The numbers are probably greater than most imagine and, as is the case with crimes against women in Pakistan, difficult to tabulate with real accuracy. Pakistani society, at all levels, is adept at cover-ups for the crimes of men, at subterfuge supporting the easy erasure of women. The status of the jirga- or panchayat-ordered killing, an ironic form of 'justice', is a sub-category within the larger compartment of 'honour killings', both populated with the lost lives of women who died to sate the anger and bloodlust of men.

Functioning as instruments of communal justice, jirgas often dole out sentences unfettered by the constraints of the laws of the country. As Ambreen's tragic end reveals, they can carry out their sentences. Outcry, if it follows at all, takes place after the object of their wrath is already dead. In many cases, once outcry and attention have faded, all those indicted for the crime (if they are indicted at all) are often freed to live their lives. In a country where a woman's life has meagre worth, why should men be punished for taking it? Given the regularity with which women are ordered killed, there seems to be implicit agreement on this point.
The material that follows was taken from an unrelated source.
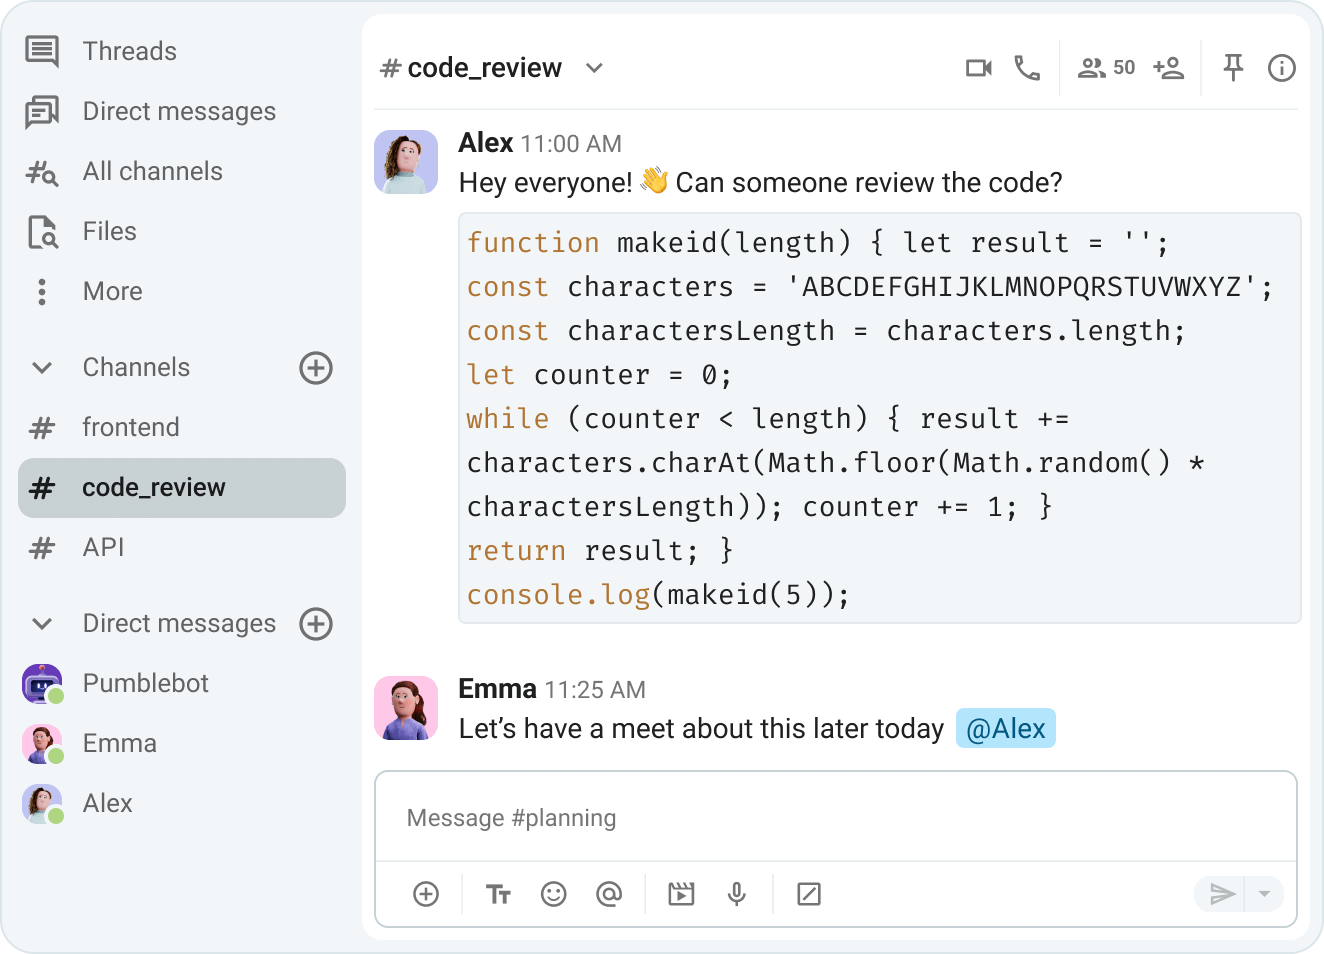1324x954 pixels.
Task: Record a video message
Action: pos(681,893)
In their current form, jirgas are composed almost entirely of men and unbound by the limits of the law of the country. It is unsurprising, therefore, that the form of justice doled out by them is misogynistic and brutal. In simple terms, a com-munity's need for expedient dispute resolution is manipulated by its powerful men and then used to order and enforce punishments that serve their own interests. The weakness of the state's own legal system, the cost involved in availing oneself of it and the deadly delays that all it further bolster the reach and mandate of local jirgas. Even for the villagers of Makol, which isn't far from larger towns and cities, the court system, it seems, was too far away, too distant from the lives of Makol's inhabitants.

It does not have to be this way. The work of one woman in the valley of Swat reveals how the actual need for justice and the provision of it at a communal level can be harnessed to protect and empower women, rather than leaving them at the mercy of ruthless and self-interested men. Three years ago, Tabassum Adnan inaugurated a Sister's Council or 'Khwendo Jirga' in the village of Mingora.

According to Adnan, who was herself married at the age of 13 and endured domestic abuse, the existing tribal councils in her community did not permit women to join them. Fed up of this decision, she got together a group of women and began discussing the issues and concerns of the community with them.

The women then pressed the men on the jirga council to take their decisions and consensus into account. According to Adnan, nearly 1,000 women in the area are now involved in the Sister's Council by bringing their problems to it and participating in its processes.

Tabassum Adnan's work has received international acclaim. She has received the International Women of Courage Award and just last month was also awarded the Nelson Mandela-Graça Machele Innovation Award. Her pioneering strategy deserves attention and implementation beyond Swat. A council where women of a community are empowered to intervene and participate in communal decision-making can be a crucial and pressing form of intervention in a situation that has become increasingly untenable.

Tabassum Adnan's jirga does not currently receive any kind of monetary support from the government or from any other source, but its work and powers of enforcement could be enhanced even further if the state invested resources and empowered its leaders. The Sisters Council, with its grass-roots and women-centred agenda, its rootedness in the community, represents a promising answer to a difficult problem.

Not only have honour killings continued in Pakistan, many womens organisations report that their numbers have increased. One reason for this is that while there have been various legislative measures to try and combat the persecution of women and the relegation to the status of objects that can be exchanged or extinguished, there has been no effort towards actually bringing about change at the community level. Honour killings continue despite laws and campaigns against them, because those committing these crimes continue to believe that they are doing the right thing. They will not stop, unless others in their community speak up, and these others have to be women.

Ambreen was killed at the behest of a jirga; she is just one among so many Pakistani women who have lost their lives in similar ways with community collusion and consensus. A change can only occur if women from communities are empowered to create their own alternate jirgas whose decisions are binding on the community as well.

To help these women's jirgas gain credibility within communities, the state should invest in them, recognise their leaders and incentivise participation. Male jirgas have made Pakistan a home for grotesque and brutal crimes, women's jirgas may actually make it a more just and equitable place.